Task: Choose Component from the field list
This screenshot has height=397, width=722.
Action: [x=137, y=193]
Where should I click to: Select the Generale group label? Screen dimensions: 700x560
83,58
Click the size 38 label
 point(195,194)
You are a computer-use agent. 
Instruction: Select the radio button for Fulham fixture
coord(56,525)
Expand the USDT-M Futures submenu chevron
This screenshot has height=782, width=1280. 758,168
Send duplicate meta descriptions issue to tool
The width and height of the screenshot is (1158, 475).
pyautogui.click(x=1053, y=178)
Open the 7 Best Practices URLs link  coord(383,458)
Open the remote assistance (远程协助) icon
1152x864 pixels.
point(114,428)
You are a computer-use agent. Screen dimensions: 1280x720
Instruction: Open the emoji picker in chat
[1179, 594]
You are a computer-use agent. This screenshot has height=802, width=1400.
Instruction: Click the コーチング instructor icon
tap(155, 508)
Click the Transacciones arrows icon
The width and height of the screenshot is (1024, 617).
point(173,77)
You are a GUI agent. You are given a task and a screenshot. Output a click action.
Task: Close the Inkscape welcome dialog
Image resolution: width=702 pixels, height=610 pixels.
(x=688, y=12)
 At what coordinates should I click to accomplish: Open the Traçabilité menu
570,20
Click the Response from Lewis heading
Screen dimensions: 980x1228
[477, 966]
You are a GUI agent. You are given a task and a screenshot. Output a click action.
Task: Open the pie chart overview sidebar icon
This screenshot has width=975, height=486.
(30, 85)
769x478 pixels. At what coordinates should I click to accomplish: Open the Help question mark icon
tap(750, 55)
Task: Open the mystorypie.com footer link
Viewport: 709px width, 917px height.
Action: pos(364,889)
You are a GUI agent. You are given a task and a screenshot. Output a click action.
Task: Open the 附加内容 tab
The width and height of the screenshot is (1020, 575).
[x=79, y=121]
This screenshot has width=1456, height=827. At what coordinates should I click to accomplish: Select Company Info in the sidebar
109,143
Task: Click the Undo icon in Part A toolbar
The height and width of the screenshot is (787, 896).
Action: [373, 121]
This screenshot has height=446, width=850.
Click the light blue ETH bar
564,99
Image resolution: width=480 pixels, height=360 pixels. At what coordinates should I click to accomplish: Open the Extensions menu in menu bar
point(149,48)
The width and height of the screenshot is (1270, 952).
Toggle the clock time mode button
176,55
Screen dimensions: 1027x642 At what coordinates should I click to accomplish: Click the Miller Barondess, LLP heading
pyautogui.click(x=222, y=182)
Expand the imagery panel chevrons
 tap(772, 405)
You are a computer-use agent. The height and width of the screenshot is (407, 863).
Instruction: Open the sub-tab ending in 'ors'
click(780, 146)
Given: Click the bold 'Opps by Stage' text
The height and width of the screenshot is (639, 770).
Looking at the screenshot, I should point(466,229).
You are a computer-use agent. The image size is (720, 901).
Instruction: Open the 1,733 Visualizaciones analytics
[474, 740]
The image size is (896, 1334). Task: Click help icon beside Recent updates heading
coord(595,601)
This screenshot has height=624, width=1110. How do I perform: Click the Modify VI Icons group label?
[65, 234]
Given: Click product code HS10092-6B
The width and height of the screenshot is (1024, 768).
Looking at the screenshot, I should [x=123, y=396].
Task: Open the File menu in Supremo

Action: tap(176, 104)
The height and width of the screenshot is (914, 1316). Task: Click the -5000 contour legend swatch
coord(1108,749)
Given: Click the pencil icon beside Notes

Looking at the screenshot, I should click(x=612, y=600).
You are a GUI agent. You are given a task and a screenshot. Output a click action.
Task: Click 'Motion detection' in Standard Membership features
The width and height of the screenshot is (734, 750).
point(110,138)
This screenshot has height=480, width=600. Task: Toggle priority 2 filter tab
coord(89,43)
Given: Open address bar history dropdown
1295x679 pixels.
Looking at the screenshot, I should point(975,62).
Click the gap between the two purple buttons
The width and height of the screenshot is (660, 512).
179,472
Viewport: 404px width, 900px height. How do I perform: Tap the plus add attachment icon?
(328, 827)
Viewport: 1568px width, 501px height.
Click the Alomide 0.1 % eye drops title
════════
Copy exactly the lines of the listing above, beginning at the line with "Instruction: Open the sub-tab ending in 'ors'" and ending at its final line; write out nothing else.

Instruction: Open the sub-tab ending in 'ors'
click(780, 146)
Given: Click the bold 'Opps by Stage' text
The height and width of the screenshot is (639, 770).
Looking at the screenshot, I should point(466,229).
You are a computer-use agent. The image size is (720, 901).
Instruction: Open the 1,733 Visualizaciones analytics
[474, 740]
The image size is (896, 1334). Task: Click help icon beside Recent updates heading
coord(595,601)
This screenshot has height=624, width=1110. How do I perform: Click the Modify VI Icons group label?
[65, 234]
Given: Click product code HS10092-6B
The width and height of the screenshot is (1024, 768).
Looking at the screenshot, I should [x=123, y=396].
Task: Open the File menu in Supremo

Action: tap(176, 104)
The height and width of the screenshot is (914, 1316). Task: Click the -5000 contour legend swatch
coord(1108,749)
Given: Click the pencil icon beside Notes

Looking at the screenshot, I should click(x=612, y=600).
You are a GUI agent. You are given a task and a screenshot. Output a click action.
Task: Click 'Motion detection' in Standard Membership features
The width and height of the screenshot is (734, 750).
point(110,138)
This screenshot has height=480, width=600. Task: Toggle priority 2 filter tab
coord(89,43)
Given: Open address bar history dropdown
1295x679 pixels.
Looking at the screenshot, I should point(975,62).
Click the gap between the two purple buttons
The width and height of the screenshot is (660, 512).
179,472
Viewport: 404px width, 900px height. How do I perform: Tap the plus add attachment icon?
(328, 827)
Viewport: 1568px width, 501px height.
Click the Alomide 0.1 % eye drops title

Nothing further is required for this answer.